After five-month search, on Tuesday Microsoft announced that Satya Nadella will replace Steve Ballmer, who is said to leace the company within 12 months. Nadella will become only the third leader in the software giant’s 38-year history, after Gates and Ballmer.
Bill Gates is stepping down as chairman of Microsoft’s board, and taking on the role of technology advisor. Now the news chairman will be former board member John Thompson.
“During this time of transformation, there is no better person to lead Microsoft than Satya Nadella,” said Bill Gates in a statement. “Satya is a proven leader with hard-core engineering skills, business vision and the ability to bring people together. His vision for how technology will be used and experienced around the world is exactly what Microsoft needs as the company enters its next chapter of expanded product innovation and growth.”
The 46-year-old Nadella is the executive vice president in charge of Microsoft’s cloud and enterprise group, a fast-growing and lucrative division of the company. He’s been a Microsoft employee for over 20 years and has worked as a VP in the company’s business and online services divisions.
Mr. Nadella grew up in Hyderabad, India and his appointment as CEO makes him the most powerful Indian-born tech executive in the world.

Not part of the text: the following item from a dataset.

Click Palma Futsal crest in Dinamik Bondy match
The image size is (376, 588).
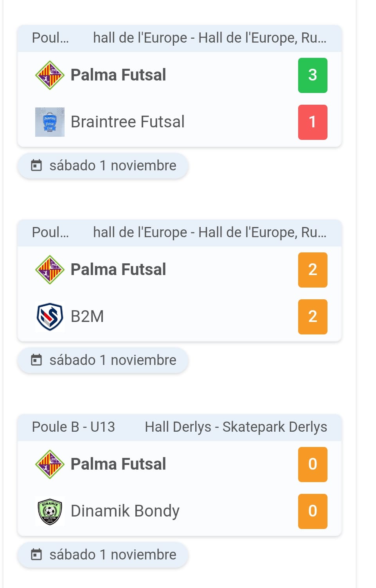pos(50,464)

He received a Bachelor of Engineering in Electronics and communication from the Manipal University in 1988.
Following his move to the United States, he went on to study Computer Science at Masters level at the University of Wisconsin–Milwaukee, and received a Master of Business Administration from the University of Chicago Booth School of Business. Mr. Nadella began his extensive career in tech at internet software pioneer Sun Microsystems, before joining Microsoft in 1992, reports The Telegraph.
In his own email to Microsoft employees, Nadella reflects on his time at the company and talks about how he asked Gates to come back and spend more time at the company. He points out the importance of innovation to Microsoft, and puts forward both mobile and cloud as key priorities for Redmond going forward.

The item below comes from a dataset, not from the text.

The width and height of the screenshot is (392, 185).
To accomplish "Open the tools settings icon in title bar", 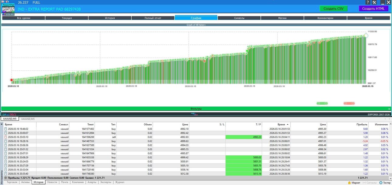I will pos(374,2).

“I believe over the next decade computing will become even more ubiquitous and intelligence will become ambient. The coevolution of software and new hardware form factors will intermediate and digitize — many of the things we do and experience in business, life and our world. This will be made possible by an ever-growing network of connected devices, incredible computing capacity from the cloud, insights from big data, and intelligence from machine learning.”

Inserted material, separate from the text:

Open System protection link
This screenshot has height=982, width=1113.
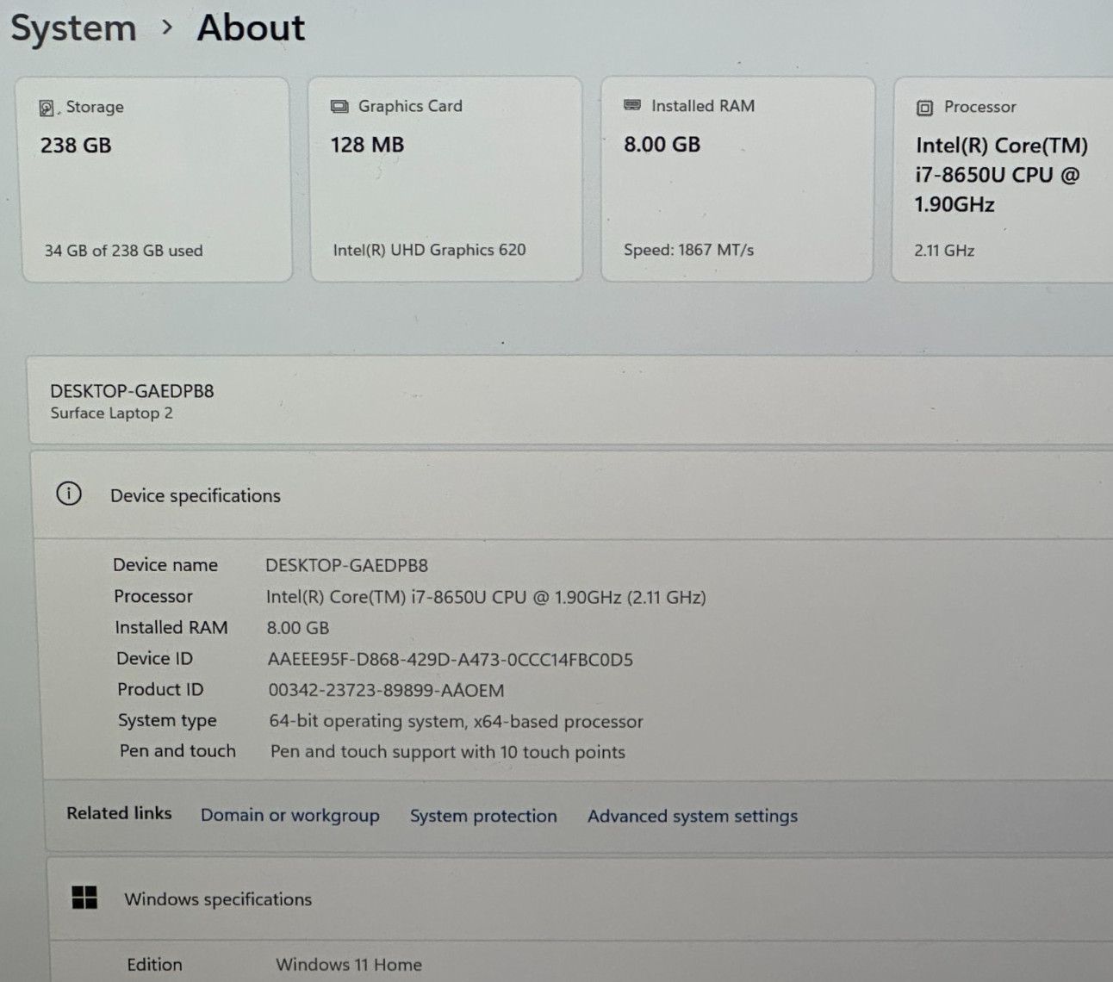click(x=483, y=816)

Analysts hope that Nadella can maintain the company’s momentum in the rapidly expanding field of cloud computing while minimizing the negative impact from Microsoft’s unprofitable forays into consumer hardware. Major rivals in cloud computing include Google Inc., Amazon.com Inc., Salesforce.com Inc. and IBM Corp.
“He is the right person to drive safe, right down the middle of the fairway, and continue Microsoft’s strengths,” said Rajeev Chand, managing director and head of research at tech investment bank Rutberg & Co. “What we don’t know is will Nadella help with the consumer revival, or with the mobile revival. Mobile is an open hole in his background.”